Patty Wickman, ''Outside the Garden,'' 1999-2000, oil on canvas, 80 x 82''.

 

Continuing through April 28, 2013

 

We humans are meaning-making animals; our minds are constantly enacting symbolic transformation of our experiential data. Such transformation is particularly important for those data that elude rational or scientific containment: the insights, epiphanies, and transcendent experiences of connection that we call spiritual.

Visual artists have been concerned with the spiritual since the beginning of recorded history. Think of the temple figures at Ancient Sumer, the Egyptian paintings of Horus, and the Shang bronzes - the last two combining human and animal forms to evoke that which transcends either realm. After more than four millennia of figurative metaphors for spirit, in one of the great revolutionary gestures of Modernism painters like Vassily Kandinsky turned to abstract portrayals. Today, spiritual artists range between representational and non-objective, with honorific homage and resonant innovation. The contemporary extent of this range is compellingly illustrated in “Inner Journeys, Outer Visions.”

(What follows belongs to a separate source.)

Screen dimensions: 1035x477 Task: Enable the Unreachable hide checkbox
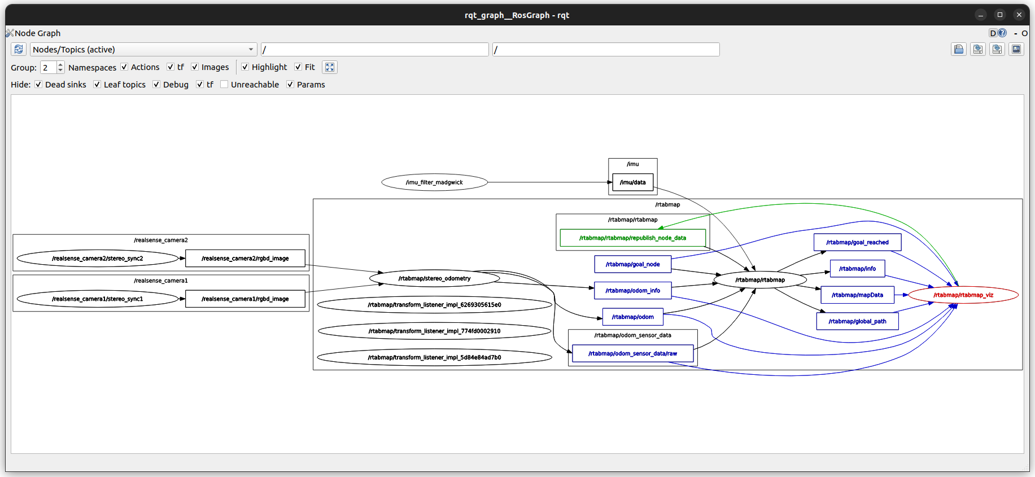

Viewers entering the gallery space are immediately confronted with Lynn Aldrich’s "Silver Lining," a cluster of over fifty steel downspouts hanging from the ceiling. Their insides painted different shades of blue, the downspouts recall slender snatches of sky — of heaven — seen through the constraints of the built environment. More immediately evocative of the spiritual is Aldrich’s "Ray," an ethereal incline comprised of 240 strands of thread, angling from the ceiling to the gallery floor. Expertly lit, it becomes that single ray of light artists have long used to represent divine insight. Think of Caravaggio’s "Conversion of St. Paul" (1601), where a burst of light knocks the Roman soldier off his brown and white horse.

Exhibition curator Sara Cannon could not place a Caravaggio beside Alrich’s illuminated threads, but she did make the brilliant decision to flank "Ray" with two luminous Patty Wickman paintings. "Outside the Garden" depicts an older man whose legs and arms are caked in dark mud. He rises up from his earth-bound task, having just “seen the light.” His visage riveted, his quotidian contemporary existence gives way to Baroque splendor.

Diagonally across from Wickman’s paintings — and thus also from "Ray" — are several powerful works by Ruth Weisberg. One depicts two hands raised in supplication, another a group united in prayer. The most compelling is "Threshold," an image of a young woman opening a door. The simple act resonates in two ways. She may be walking out of a dark space, perhaps a concentration camp, into freedom … or life … or afterlife? She also appears to be stepping from isolation to connection, from aloneness to at-one-ness, from sorrow to spiritual joy.

Joy is the subject of Gilah Hirsh’s contributions to the exhibition. Her eight remarkable paintings survey a vibrant world of cells and globes floating in a watery cosmos, of pods and flowers and skin spiraling through the ether. Hirsh envisions a biomorphic universe populated by incipient life forms, shimmering in color and light, all vibrating to the music of the spheres.

The ancient Greek philosopher Pythagoras proposed that the planets emit their own unique sounds — he called them “orbital resonances” — as they spin through space. These sounds are visually encoded in Bonita Helmer’s paintings. Explosions of light and matter burst through deep blue skies. Stardust rains down through solar curtains. Pomegranates — symbolic of divine fertility — inseminate galaxies. In her heady mix of physics and the kabala, Helmer crafts a visual parallel for the spatial ocean of harmony.

Following Pythagoras, Plato proposed that divine order “geometrizes continually.” From the ancient belief in mathematical underpinnings of the universe comes what is known today as “sacred geometry.” This geometry is the basis for many of Craig Keith Antrim’s paintings.  Antrim combines circles, spirals, and ellipses with scintillating gold leaf to create paintings that evoke both sacred relics and the divine to which they are pointed. Deploying the unique alchemy of art, Antrim unites the physical with the ethereal, establishing the union that is the basis of the spiritual quest, as we earth-bound creatures continue to seek the light.